- _STATED PROBLEM_:
How many lines in the rows below contain the word "height"? Give only the number.

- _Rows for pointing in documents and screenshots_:
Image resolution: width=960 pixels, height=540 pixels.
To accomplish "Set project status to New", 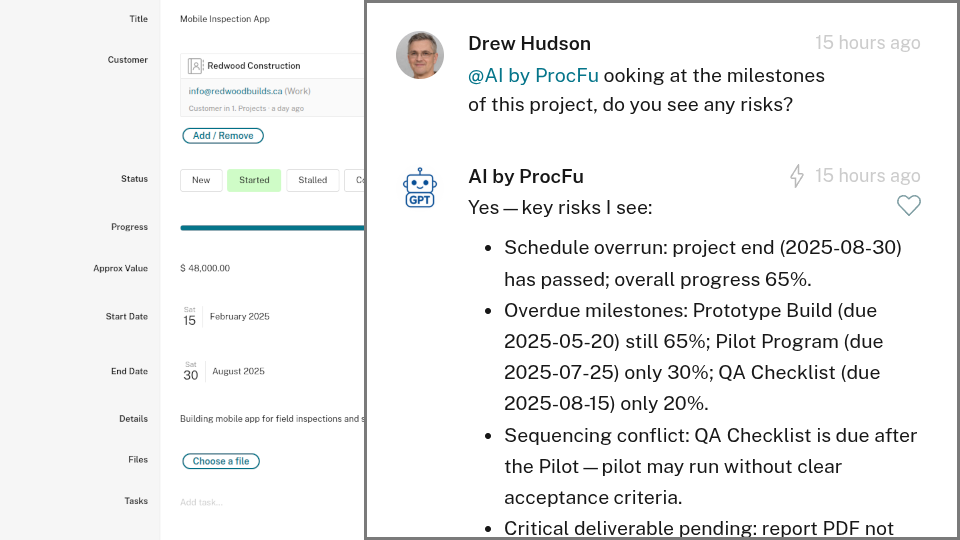I will click(201, 180).
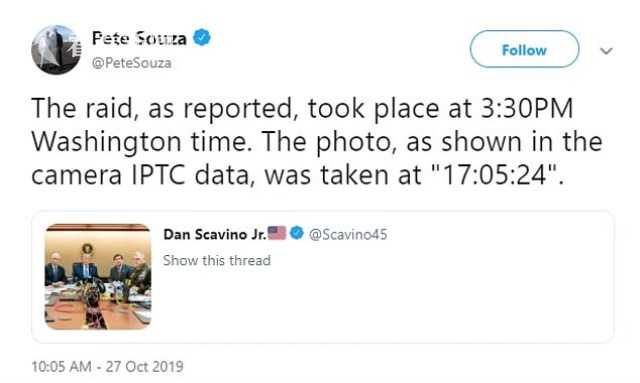
Task: Open the tweet options chevron menu
Action: (x=606, y=51)
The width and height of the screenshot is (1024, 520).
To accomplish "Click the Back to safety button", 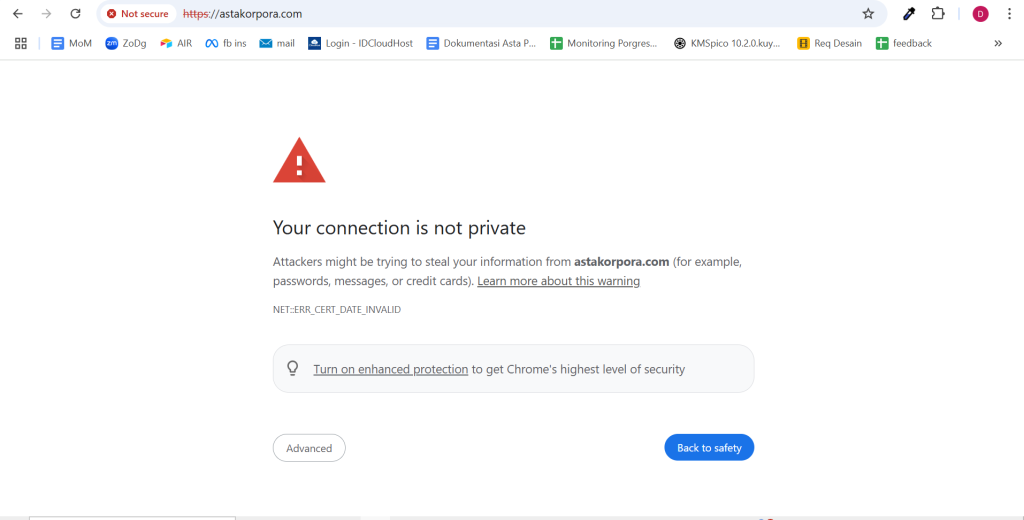I will [709, 448].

- _RESULT BELOW_:
2